The prospect of liquidation had loomed large on Monday when the Supreme Court put the brakes on Chrysler's emergence from Chapter 11. But the visions of a messy unbundling of the venerable automotive giant melted away on Tuesday evening after the high court declined to extend the stay imposed by Justice Ruth Bader Ginsburg.

The Supreme Court had issued the stay to consider objections to the capital structure of the revived company that were made by Indiana's pension agency, a secured creditor that got bumped from the normal bankruptcy pecking order in the U.S. government-sponsored reorganization. The United Auto Workers, which is further down the priority list, ended up with 55% of the proposed Chrysler-Fiat combination, which is scheduled to close June 15. Chrysler's largest secured lenders will get $2 billion at the closing; they were owed $6.9 billion. (See the top 10 Chrysler moments.)

It is not unusual for employees to get priority in a bankruptcy. "Even in an ordinary case, employees are treated differently than general creditors," says David Skeel, professor of corporate law at the University of Pennsylvania and a bankruptcy expert. What's unusual here, he says, is how sweet the deal seems to be for the union. "The deal favors employees and particularly retirees — and they do look like an ordinary creditor. It looks extraordinarily generous." It's also odd that the U.S. government was effectively on both sides of the negotiating table, he adds.

But shoving aside some creditors is also par for the bankruptcy course. "It's not like this would be the first time that different classes got crammed down, effectively," says Kimberly Rodriguez, co-leader of global automotive services at Grant Thornton LLP. Chrysler is what's known as a 363 case, in which judges have wide discretion over distributing assets. "You have different restructuring plans and offers in a 363 field," she says. "A judge might accept a lower number than a higher number in a 363 with a group that has longer term viability." (Watch a video about an optimistic Dodge dealer.)

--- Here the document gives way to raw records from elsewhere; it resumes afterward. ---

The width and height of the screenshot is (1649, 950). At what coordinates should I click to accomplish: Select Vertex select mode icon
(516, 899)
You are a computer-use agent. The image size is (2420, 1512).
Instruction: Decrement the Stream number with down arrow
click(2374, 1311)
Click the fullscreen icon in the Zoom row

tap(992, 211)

That would be Fiat. The company has offered to take on Chrysler and voiced its determination to close the deal despite the Supreme delay. And why not? The Italians are getting Chrysler for virtually nothing. "Daimler walked away from Chrysler, and a private equity firm [Cerberus Capital] essentially walked away from it. But this makes a lot of sense to Fiat," says Jim Angel, associate professor of finance at the McDonough School of Business at Georgetown University. "It gives them product they can sell other places, plants to make other stuff."

If Chrysler had gone into liquidation, creditors most likely would have gotten less than they are being offered now — the real estate market is glutted as the nation's old industrial base downsizes. Roger Penske, the chairman of the Penske Automotive Group, who lined up to buy Saturn from GM, has said there are plenty of opportunities to buy assets for those willing to take the risk. But the line is not a long one, restructuring experts suggest. Potential buyers of Chrysler's industrial plants would have offered only pennies for the equipment and property, says Van Conway of Conway, Dunleavy and Mackenzie.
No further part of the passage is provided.